What you will do :: Can you print all of the data below line for line, without changing a single character?

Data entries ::
^^^^

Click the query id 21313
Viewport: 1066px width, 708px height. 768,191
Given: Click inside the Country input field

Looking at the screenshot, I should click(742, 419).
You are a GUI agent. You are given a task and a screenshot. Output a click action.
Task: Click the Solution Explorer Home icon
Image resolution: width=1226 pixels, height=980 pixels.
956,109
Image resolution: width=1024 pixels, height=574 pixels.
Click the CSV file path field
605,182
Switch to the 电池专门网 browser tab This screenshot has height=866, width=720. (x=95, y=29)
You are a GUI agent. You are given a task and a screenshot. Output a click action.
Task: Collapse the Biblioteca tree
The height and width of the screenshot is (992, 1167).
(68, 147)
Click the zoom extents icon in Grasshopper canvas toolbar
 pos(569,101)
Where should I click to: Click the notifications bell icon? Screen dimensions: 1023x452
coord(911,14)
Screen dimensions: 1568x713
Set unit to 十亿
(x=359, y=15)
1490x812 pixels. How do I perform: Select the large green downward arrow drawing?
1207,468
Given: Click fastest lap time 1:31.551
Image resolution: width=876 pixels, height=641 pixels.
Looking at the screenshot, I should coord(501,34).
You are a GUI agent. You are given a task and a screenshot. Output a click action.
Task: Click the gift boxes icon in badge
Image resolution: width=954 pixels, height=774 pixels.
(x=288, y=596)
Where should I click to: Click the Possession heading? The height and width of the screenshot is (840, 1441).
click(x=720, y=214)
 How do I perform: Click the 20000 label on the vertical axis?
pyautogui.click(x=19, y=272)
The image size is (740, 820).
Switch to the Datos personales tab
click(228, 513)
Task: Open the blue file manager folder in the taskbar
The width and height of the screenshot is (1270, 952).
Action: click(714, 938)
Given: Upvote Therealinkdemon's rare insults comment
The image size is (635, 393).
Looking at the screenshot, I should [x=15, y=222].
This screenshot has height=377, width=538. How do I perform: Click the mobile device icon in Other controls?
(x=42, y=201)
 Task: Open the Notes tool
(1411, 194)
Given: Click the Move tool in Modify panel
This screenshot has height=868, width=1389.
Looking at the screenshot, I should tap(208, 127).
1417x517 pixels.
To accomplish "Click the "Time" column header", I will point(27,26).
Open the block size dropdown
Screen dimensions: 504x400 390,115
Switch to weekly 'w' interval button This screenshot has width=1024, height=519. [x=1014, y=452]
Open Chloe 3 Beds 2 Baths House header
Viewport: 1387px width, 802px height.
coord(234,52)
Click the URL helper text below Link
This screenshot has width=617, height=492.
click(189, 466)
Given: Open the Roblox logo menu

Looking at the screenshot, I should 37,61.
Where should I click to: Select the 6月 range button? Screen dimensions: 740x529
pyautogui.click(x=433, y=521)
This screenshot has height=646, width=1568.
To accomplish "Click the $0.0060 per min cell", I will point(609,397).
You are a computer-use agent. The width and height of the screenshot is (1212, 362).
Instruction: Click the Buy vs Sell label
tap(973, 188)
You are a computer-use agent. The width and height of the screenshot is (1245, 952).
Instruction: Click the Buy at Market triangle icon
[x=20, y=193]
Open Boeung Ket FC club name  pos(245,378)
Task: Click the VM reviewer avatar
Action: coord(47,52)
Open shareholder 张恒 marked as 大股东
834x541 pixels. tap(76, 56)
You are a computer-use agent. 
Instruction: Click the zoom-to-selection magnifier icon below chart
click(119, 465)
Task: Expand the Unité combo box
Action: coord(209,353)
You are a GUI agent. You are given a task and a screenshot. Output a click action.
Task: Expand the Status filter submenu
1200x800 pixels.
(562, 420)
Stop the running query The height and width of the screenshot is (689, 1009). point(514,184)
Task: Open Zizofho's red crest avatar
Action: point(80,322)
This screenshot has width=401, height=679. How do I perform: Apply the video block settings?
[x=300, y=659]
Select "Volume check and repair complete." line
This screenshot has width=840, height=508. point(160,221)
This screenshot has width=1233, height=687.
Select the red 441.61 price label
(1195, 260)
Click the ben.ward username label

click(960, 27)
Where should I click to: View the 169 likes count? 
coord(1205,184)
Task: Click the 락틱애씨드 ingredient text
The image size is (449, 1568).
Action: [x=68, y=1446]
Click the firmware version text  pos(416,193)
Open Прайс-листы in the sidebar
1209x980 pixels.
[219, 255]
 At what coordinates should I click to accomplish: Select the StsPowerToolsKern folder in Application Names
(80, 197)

^^^^

Solution for this task ::
Click the query id 21313
Viewport: 1066px width, 708px height. 768,191
Given: Click inside the Country input field

Looking at the screenshot, I should click(742, 419).
You are a GUI agent. You are given a task and a screenshot. Output a click action.
Task: Click the Solution Explorer Home icon
Image resolution: width=1226 pixels, height=980 pixels.
956,109
Image resolution: width=1024 pixels, height=574 pixels.
Click the CSV file path field
605,182
Switch to the 电池专门网 browser tab This screenshot has height=866, width=720. (x=95, y=29)
You are a GUI agent. You are given a task and a screenshot. Output a click action.
Task: Collapse the Biblioteca tree
The height and width of the screenshot is (992, 1167).
(68, 147)
Click the zoom extents icon in Grasshopper canvas toolbar
 pos(569,101)
Where should I click to: Click the notifications bell icon? Screen dimensions: 1023x452
coord(911,14)
Screen dimensions: 1568x713
Set unit to 十亿
(x=359, y=15)
1490x812 pixels. How do I perform: Select the large green downward arrow drawing?
1207,468
Given: Click fastest lap time 1:31.551
Image resolution: width=876 pixels, height=641 pixels.
Looking at the screenshot, I should coord(501,34).
You are a GUI agent. You are given a task and a screenshot. Output a click action.
Task: Click the gift boxes icon in badge
Image resolution: width=954 pixels, height=774 pixels.
(x=288, y=596)
Where should I click to: Click the Possession heading? The height and width of the screenshot is (840, 1441).
click(x=720, y=214)
 How do I perform: Click the 20000 label on the vertical axis?
pyautogui.click(x=19, y=272)
The image size is (740, 820).
Switch to the Datos personales tab
click(228, 513)
Task: Open the blue file manager folder in the taskbar
The width and height of the screenshot is (1270, 952).
Action: click(714, 938)
Given: Upvote Therealinkdemon's rare insults comment
The image size is (635, 393).
Looking at the screenshot, I should [x=15, y=222].
This screenshot has height=377, width=538. How do I perform: Click the mobile device icon in Other controls?
(x=42, y=201)
 Task: Open the Notes tool
(1411, 194)
Given: Click the Move tool in Modify panel
This screenshot has height=868, width=1389.
Looking at the screenshot, I should tap(208, 127).
1417x517 pixels.
To accomplish "Click the "Time" column header", I will point(27,26).
Open the block size dropdown
Screen dimensions: 504x400 390,115
Switch to weekly 'w' interval button This screenshot has width=1024, height=519. [x=1014, y=452]
Open Chloe 3 Beds 2 Baths House header
Viewport: 1387px width, 802px height.
coord(234,52)
Click the URL helper text below Link
This screenshot has width=617, height=492.
click(189, 466)
Given: Open the Roblox logo menu

Looking at the screenshot, I should 37,61.
Where should I click to: Select the 6月 range button? Screen dimensions: 740x529
pyautogui.click(x=433, y=521)
This screenshot has height=646, width=1568.
To accomplish "Click the $0.0060 per min cell", I will point(609,397).
You are a computer-use agent. The width and height of the screenshot is (1212, 362).
Instruction: Click the Buy vs Sell label
tap(973, 188)
You are a computer-use agent. The width and height of the screenshot is (1245, 952).
Instruction: Click the Buy at Market triangle icon
[x=20, y=193]
Open Boeung Ket FC club name  pos(245,378)
Task: Click the VM reviewer avatar
Action: coord(47,52)
Open shareholder 张恒 marked as 大股东
834x541 pixels. tap(76, 56)
You are a computer-use agent. 
Instruction: Click the zoom-to-selection magnifier icon below chart
click(119, 465)
Task: Expand the Unité combo box
Action: coord(209,353)
You are a GUI agent. You are given a task and a screenshot. Output a click action.
Task: Expand the Status filter submenu
1200x800 pixels.
(562, 420)
Stop the running query The height and width of the screenshot is (689, 1009). point(514,184)
Task: Open Zizofho's red crest avatar
Action: point(80,322)
This screenshot has width=401, height=679. How do I perform: Apply the video block settings?
[x=300, y=659]
Select "Volume check and repair complete." line
This screenshot has width=840, height=508. point(160,221)
This screenshot has width=1233, height=687.
Select the red 441.61 price label
(1195, 260)
Click the ben.ward username label

click(960, 27)
Where should I click to: View the 169 likes count? 
coord(1205,184)
Task: Click the 락틱애씨드 ingredient text
The image size is (449, 1568).
Action: [x=68, y=1446]
Click the firmware version text  pos(416,193)
Open Прайс-листы in the sidebar
1209x980 pixels.
[219, 255]
 At what coordinates should I click to accomplish: Select the StsPowerToolsKern folder in Application Names
(80, 197)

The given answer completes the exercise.